June 11, 2026

Amnesty accuses Israel of ethnic cleansing of West Bank Bedouin

Amnesty International says Israel is carrying out a state-led ethnic cleansing campaign against Bedouin and herding communities in the occupied West Bank. The group says 27 communities have been displaced since 2023 or remain at risk.

News Desk

News Desk

June 11, 2026

Amnesty accuses Israel of ethnic cleansing of West Bank Bedouin

RAMALLAH: Amnesty International said on Wednesday that Israel is pursuing what it described as an ethnic cleansing campaign against Bedouin and herding communities in the occupied West Bank, arguing that the policy is intended to speed up the annexation of Palestinian land.

In a new report, the rights organisation said rural Palestinian communities have been among the main targets of settler violence and forced displacement. Amnesty said its findings showed that 27 Bedouin and herding communities, comprising hundreds of Palestinians, were forcibly displaced between 2023 and 2025 or remain at risk of displacement in Area C of the West Bank.
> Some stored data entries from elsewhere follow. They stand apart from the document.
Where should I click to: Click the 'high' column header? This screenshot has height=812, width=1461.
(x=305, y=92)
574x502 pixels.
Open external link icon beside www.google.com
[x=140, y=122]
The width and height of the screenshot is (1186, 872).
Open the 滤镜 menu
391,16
Area C makes up 60 percent of the territory and, under the Oslo agreements of the 1990s, remains under full Israeli control. Amnesty’s report, titled Erasing anything Palestinian: Israel’s ethnic cleansing of West Bank Bedouin and herding communities, accused the government of Prime Minister Benjamin Netanyahu of advancing policies aligned with the settler movement’s religious nationalist agenda.

The government had stepped up settlement growth and land seizures, expanded financial and logistical backing for settlements, and armed settlers, which Amnesty said had enabled a state-backed campaign of settler violence. It also pointed to what it called explicit calls by Israeli officials for more settlement expansion and to measures aimed at reducing the Palestinian presence in Area C.

Allegations in the report

Amnesty said the campaign was not the work of isolated settlers or only a handful of far-right ministers, but was directed and supported by the state. The organisation argued that, as the occupying power in the West Bank, Israel has legal obligations under international humanitarian law that it is violating.
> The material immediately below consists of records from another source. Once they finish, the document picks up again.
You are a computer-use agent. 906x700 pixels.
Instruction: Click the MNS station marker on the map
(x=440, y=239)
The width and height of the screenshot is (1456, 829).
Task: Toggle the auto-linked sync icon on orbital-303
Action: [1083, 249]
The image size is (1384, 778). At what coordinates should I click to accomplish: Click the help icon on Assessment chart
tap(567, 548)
Those violations include what Amnesty described as the war crime of unlawful deportation and transfer, as well as the crime against humanity of deportation or forcible transfer of population. Bedouin and herding communities, often living in isolated areas and lacking security services, were described as especially exposed to violence and displacement.

The report also referred to far-right Finance Minister Bezalel Smotrich, who lives in a settlement and has openly supported annexing the West Bank to Israel. France banned him on Tuesday for actively promoting that idea.
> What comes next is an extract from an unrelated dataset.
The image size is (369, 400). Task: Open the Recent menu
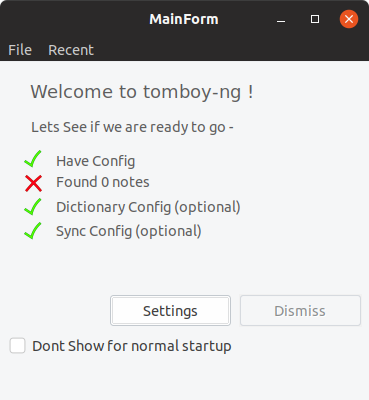71,50
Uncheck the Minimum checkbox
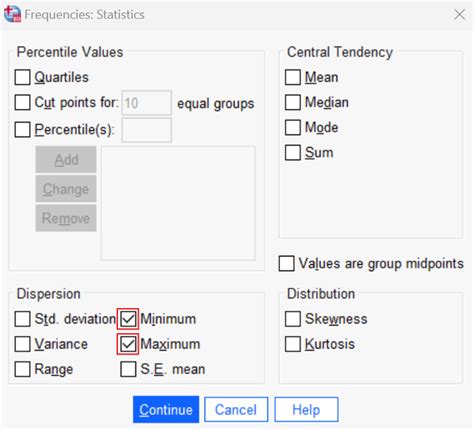The height and width of the screenshot is (430, 474). pyautogui.click(x=128, y=319)
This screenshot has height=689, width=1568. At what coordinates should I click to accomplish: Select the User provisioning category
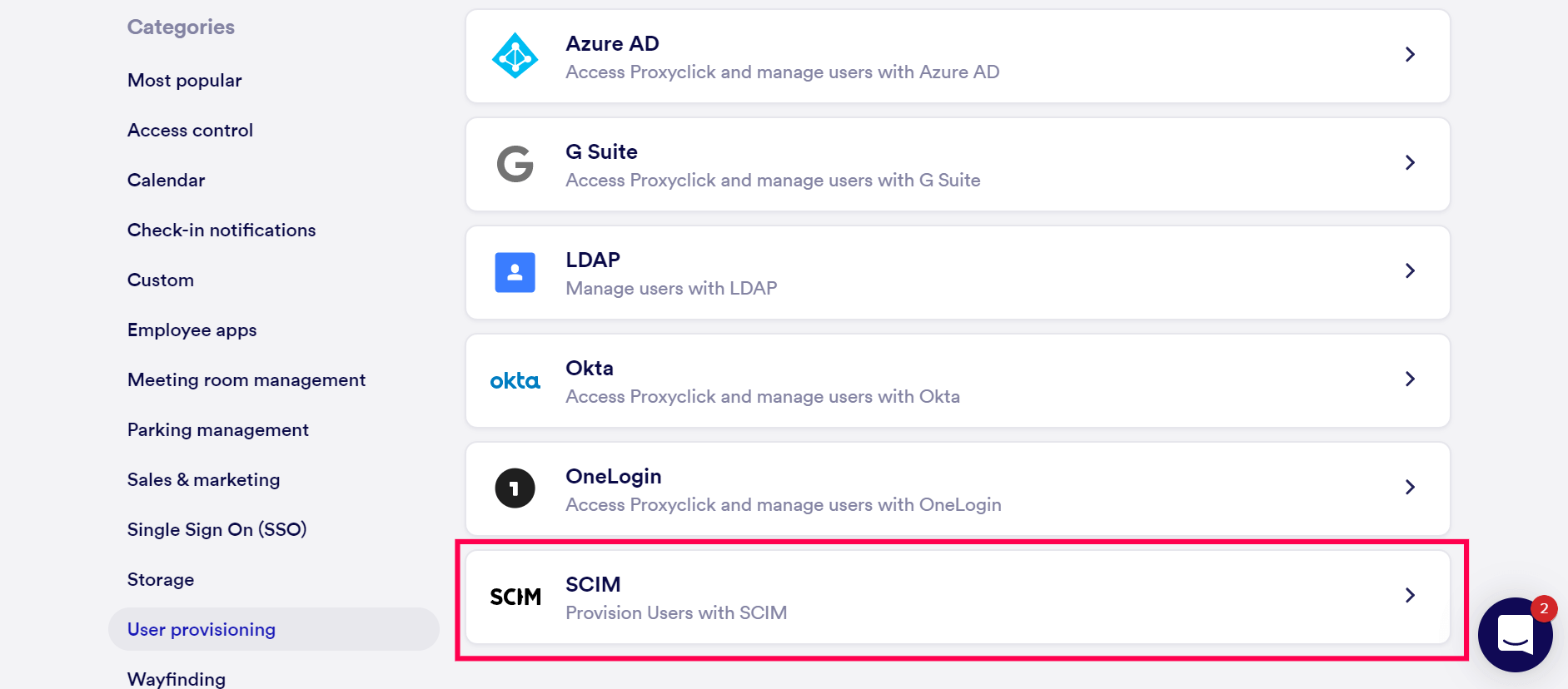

In May 2026, the UN rights office also raised alarm over indications of ethnic cleansing in Gaza and the West Bank.

Communities under pressure

Since 2023, reporters have witnessed several Bedouin communities in the West Bank leaving under pressure from settler groups, including Ras Ein al-Auja in early 2026. Amnesty places such departures within what it says is a broader pattern of forced displacement affecting Palestinian rural communities.

Speaking in January about the situation in Ras Ein al-Auja, Bedouin resident Farhan Jahaleen described the pressure facing the village.

"What is happening today is the complete collapse of the community as a result of the settlers’ continuous and repeated attacks,"

Amnesty said these developments reflect a wider process reshaping parts of the occupied West Bank through sustained settler violence, displacement and settlement expansion.